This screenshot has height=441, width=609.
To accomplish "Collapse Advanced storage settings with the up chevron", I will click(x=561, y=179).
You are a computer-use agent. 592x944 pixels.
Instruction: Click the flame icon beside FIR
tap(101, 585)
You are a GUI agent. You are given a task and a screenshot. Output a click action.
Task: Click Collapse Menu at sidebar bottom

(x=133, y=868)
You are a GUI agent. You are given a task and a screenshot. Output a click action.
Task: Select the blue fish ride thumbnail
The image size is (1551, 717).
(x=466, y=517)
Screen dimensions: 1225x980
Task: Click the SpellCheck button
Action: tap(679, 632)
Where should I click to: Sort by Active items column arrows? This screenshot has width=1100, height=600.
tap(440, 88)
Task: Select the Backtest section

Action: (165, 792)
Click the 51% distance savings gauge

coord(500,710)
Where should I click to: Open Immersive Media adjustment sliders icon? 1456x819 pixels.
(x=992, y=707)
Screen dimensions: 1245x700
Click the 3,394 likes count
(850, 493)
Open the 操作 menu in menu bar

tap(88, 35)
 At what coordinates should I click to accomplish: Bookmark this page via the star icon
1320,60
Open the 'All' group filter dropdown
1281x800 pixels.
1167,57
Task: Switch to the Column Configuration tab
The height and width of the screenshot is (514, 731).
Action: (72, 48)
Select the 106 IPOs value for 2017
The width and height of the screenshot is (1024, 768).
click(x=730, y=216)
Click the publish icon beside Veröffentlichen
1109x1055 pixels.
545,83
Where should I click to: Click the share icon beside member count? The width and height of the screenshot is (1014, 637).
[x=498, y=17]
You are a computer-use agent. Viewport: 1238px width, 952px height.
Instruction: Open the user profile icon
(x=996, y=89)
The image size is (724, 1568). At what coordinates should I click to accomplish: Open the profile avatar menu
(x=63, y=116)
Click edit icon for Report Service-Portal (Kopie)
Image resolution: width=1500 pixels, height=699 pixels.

What is asked – Rewrite all of the data above, swapping every "icon" for "symbol" and keeping everything else unchanged.

Full answer –
This screenshot has height=441, width=609.
To accomplish "Collapse Advanced storage settings with the up chevron", I will click(x=561, y=179).
You are a computer-use agent. 592x944 pixels.
Instruction: Click the flame symbol beside FIR
tap(101, 585)
You are a GUI agent. You are given a task and a screenshot. Output a click action.
Task: Click Collapse Menu at sidebar bottom

(x=133, y=868)
You are a GUI agent. You are given a task and a screenshot. Output a click action.
Task: Select the blue fish ride thumbnail
The image size is (1551, 717).
(x=466, y=517)
Screen dimensions: 1225x980
Task: Click the SpellCheck button
Action: tap(679, 632)
Where should I click to: Sort by Active items column arrows? This screenshot has width=1100, height=600.
tap(440, 88)
Task: Select the Backtest section

Action: (165, 792)
Click the 51% distance savings gauge

coord(500,710)
Where should I click to: Open Immersive Media adjustment sliders symbol? 1456x819 pixels.
(x=992, y=707)
Screen dimensions: 1245x700
Click the 3,394 likes count
(850, 493)
Open the 操作 menu in menu bar

tap(88, 35)
 At what coordinates should I click to accomplish: Bookmark this page via the star symbol
1320,60
Open the 'All' group filter dropdown
1281x800 pixels.
1167,57
Task: Switch to the Column Configuration tab
The height and width of the screenshot is (514, 731).
Action: (72, 48)
Select the 106 IPOs value for 2017
The width and height of the screenshot is (1024, 768).
click(x=730, y=216)
Click the publish symbol beside Veröffentlichen
1109x1055 pixels.
545,83
Where should I click to: Click the share symbol beside member count? The width and height of the screenshot is (1014, 637).
[x=498, y=17]
You are a computer-use agent. Viewport: 1238px width, 952px height.
Instruction: Open the user profile symbol
(x=996, y=89)
The image size is (724, 1568). At what coordinates should I click to accomplish: Open the profile avatar menu
(x=63, y=116)
Click edit symbol for Report Service-Portal (Kopie)
Image resolution: width=1500 pixels, height=699 pixels.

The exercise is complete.